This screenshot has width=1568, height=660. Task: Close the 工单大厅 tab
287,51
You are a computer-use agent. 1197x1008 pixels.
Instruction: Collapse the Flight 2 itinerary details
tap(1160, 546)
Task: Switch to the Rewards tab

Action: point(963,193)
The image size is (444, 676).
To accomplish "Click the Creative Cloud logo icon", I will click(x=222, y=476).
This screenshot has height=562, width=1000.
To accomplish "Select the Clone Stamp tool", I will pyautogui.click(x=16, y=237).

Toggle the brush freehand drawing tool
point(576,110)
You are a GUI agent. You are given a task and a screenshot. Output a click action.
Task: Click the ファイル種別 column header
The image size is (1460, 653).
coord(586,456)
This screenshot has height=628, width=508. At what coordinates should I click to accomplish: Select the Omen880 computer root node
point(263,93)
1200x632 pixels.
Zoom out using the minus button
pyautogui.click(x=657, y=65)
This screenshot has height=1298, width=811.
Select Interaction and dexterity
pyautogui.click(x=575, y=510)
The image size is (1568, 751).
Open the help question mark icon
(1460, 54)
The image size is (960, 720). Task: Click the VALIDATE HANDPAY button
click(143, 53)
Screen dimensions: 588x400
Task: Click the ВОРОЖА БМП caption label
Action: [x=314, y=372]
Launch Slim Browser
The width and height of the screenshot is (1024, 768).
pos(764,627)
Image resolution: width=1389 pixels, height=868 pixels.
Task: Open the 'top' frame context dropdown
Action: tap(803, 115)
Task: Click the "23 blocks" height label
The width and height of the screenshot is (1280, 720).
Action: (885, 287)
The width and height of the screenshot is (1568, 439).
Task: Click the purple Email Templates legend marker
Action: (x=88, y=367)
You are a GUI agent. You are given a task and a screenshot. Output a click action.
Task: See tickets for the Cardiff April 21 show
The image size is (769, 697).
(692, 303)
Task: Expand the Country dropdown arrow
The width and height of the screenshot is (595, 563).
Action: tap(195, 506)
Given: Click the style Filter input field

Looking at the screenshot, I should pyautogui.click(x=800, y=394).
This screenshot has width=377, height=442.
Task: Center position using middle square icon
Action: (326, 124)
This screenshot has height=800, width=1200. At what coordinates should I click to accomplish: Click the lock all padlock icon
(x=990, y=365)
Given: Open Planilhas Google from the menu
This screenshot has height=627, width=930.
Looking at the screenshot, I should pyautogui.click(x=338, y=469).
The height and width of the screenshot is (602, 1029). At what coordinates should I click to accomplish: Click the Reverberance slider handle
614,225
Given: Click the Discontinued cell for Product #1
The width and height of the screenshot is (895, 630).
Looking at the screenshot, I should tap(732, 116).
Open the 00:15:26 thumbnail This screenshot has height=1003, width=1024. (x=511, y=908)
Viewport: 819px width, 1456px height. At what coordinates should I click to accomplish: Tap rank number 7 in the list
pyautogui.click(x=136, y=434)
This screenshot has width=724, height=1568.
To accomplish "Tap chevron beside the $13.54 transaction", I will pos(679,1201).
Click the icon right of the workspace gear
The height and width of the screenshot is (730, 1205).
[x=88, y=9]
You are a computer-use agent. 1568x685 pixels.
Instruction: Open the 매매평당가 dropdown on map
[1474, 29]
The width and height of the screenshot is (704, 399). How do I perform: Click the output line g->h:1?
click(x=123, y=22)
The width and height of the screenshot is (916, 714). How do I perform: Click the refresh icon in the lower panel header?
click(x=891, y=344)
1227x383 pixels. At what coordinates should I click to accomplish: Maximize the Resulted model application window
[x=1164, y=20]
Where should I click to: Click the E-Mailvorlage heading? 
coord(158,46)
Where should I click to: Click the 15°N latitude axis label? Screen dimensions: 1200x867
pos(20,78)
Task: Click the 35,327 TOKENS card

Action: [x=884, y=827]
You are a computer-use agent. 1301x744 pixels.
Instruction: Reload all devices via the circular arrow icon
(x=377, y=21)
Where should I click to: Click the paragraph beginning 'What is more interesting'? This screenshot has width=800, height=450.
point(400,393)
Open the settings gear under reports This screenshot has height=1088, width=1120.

(Instructions for the task):
Full repetition needed. Write out every entry above exactly as given.

(Result for this task):
This screenshot has width=1568, height=660. Task: Close the 工单大厅 tab
287,51
You are a computer-use agent. 1197x1008 pixels.
Instruction: Collapse the Flight 2 itinerary details
tap(1160, 546)
Task: Switch to the Rewards tab

Action: point(963,193)
The image size is (444, 676).
To accomplish "Click the Creative Cloud logo icon", I will click(x=222, y=476).
This screenshot has height=562, width=1000.
To accomplish "Select the Clone Stamp tool", I will pyautogui.click(x=16, y=237).

Toggle the brush freehand drawing tool
point(576,110)
You are a GUI agent. You are given a task and a screenshot. Output a click action.
Task: Click the ファイル種別 column header
The image size is (1460, 653).
coord(586,456)
This screenshot has height=628, width=508. At what coordinates should I click to accomplish: Select the Omen880 computer root node
point(263,93)
1200x632 pixels.
Zoom out using the minus button
pyautogui.click(x=657, y=65)
This screenshot has height=1298, width=811.
Select Interaction and dexterity
pyautogui.click(x=575, y=510)
The image size is (1568, 751).
Open the help question mark icon
(1460, 54)
The image size is (960, 720). Task: Click the VALIDATE HANDPAY button
click(143, 53)
Screen dimensions: 588x400
Task: Click the ВОРОЖА БМП caption label
Action: [x=314, y=372]
Launch Slim Browser
The width and height of the screenshot is (1024, 768).
pos(764,627)
Image resolution: width=1389 pixels, height=868 pixels.
Task: Open the 'top' frame context dropdown
Action: tap(803, 115)
Task: Click the "23 blocks" height label
The width and height of the screenshot is (1280, 720).
Action: (885, 287)
The width and height of the screenshot is (1568, 439).
Task: Click the purple Email Templates legend marker
Action: (x=88, y=367)
You are a GUI agent. You are given a task and a screenshot. Output a click action.
Task: See tickets for the Cardiff April 21 show
The image size is (769, 697).
(692, 303)
Task: Expand the Country dropdown arrow
The width and height of the screenshot is (595, 563).
Action: tap(195, 506)
Given: Click the style Filter input field

Looking at the screenshot, I should pyautogui.click(x=800, y=394).
This screenshot has width=377, height=442.
Task: Center position using middle square icon
Action: (326, 124)
This screenshot has height=800, width=1200. At what coordinates should I click to accomplish: Click the lock all padlock icon
(x=990, y=365)
Given: Open Planilhas Google from the menu
This screenshot has height=627, width=930.
Looking at the screenshot, I should pyautogui.click(x=338, y=469).
The height and width of the screenshot is (602, 1029). At what coordinates should I click to accomplish: Click the Reverberance slider handle
614,225
Given: Click the Discontinued cell for Product #1
The width and height of the screenshot is (895, 630).
Looking at the screenshot, I should tap(732, 116).
Open the 00:15:26 thumbnail This screenshot has height=1003, width=1024. (x=511, y=908)
Viewport: 819px width, 1456px height. At what coordinates should I click to accomplish: Tap rank number 7 in the list
pyautogui.click(x=136, y=434)
This screenshot has width=724, height=1568.
To accomplish "Tap chevron beside the $13.54 transaction", I will pos(679,1201).
Click the icon right of the workspace gear
The height and width of the screenshot is (730, 1205).
[x=88, y=9]
You are a computer-use agent. 1568x685 pixels.
Instruction: Open the 매매평당가 dropdown on map
[1474, 29]
The width and height of the screenshot is (704, 399). How do I perform: Click the output line g->h:1?
click(x=123, y=22)
The width and height of the screenshot is (916, 714). How do I perform: Click the refresh icon in the lower panel header?
click(x=891, y=344)
1227x383 pixels. At what coordinates should I click to accomplish: Maximize the Resulted model application window
[x=1164, y=20]
Where should I click to: Click the E-Mailvorlage heading? 
coord(158,46)
Where should I click to: Click the 15°N latitude axis label? Screen dimensions: 1200x867
pos(20,78)
Task: Click the 35,327 TOKENS card

Action: [x=884, y=827]
You are a computer-use agent. 1301x744 pixels.
Instruction: Reload all devices via the circular arrow icon
(x=377, y=21)
Where should I click to: Click the paragraph beginning 'What is more interesting'? This screenshot has width=800, height=450.
point(400,393)
Open the settings gear under reports This screenshot has height=1088, width=1120.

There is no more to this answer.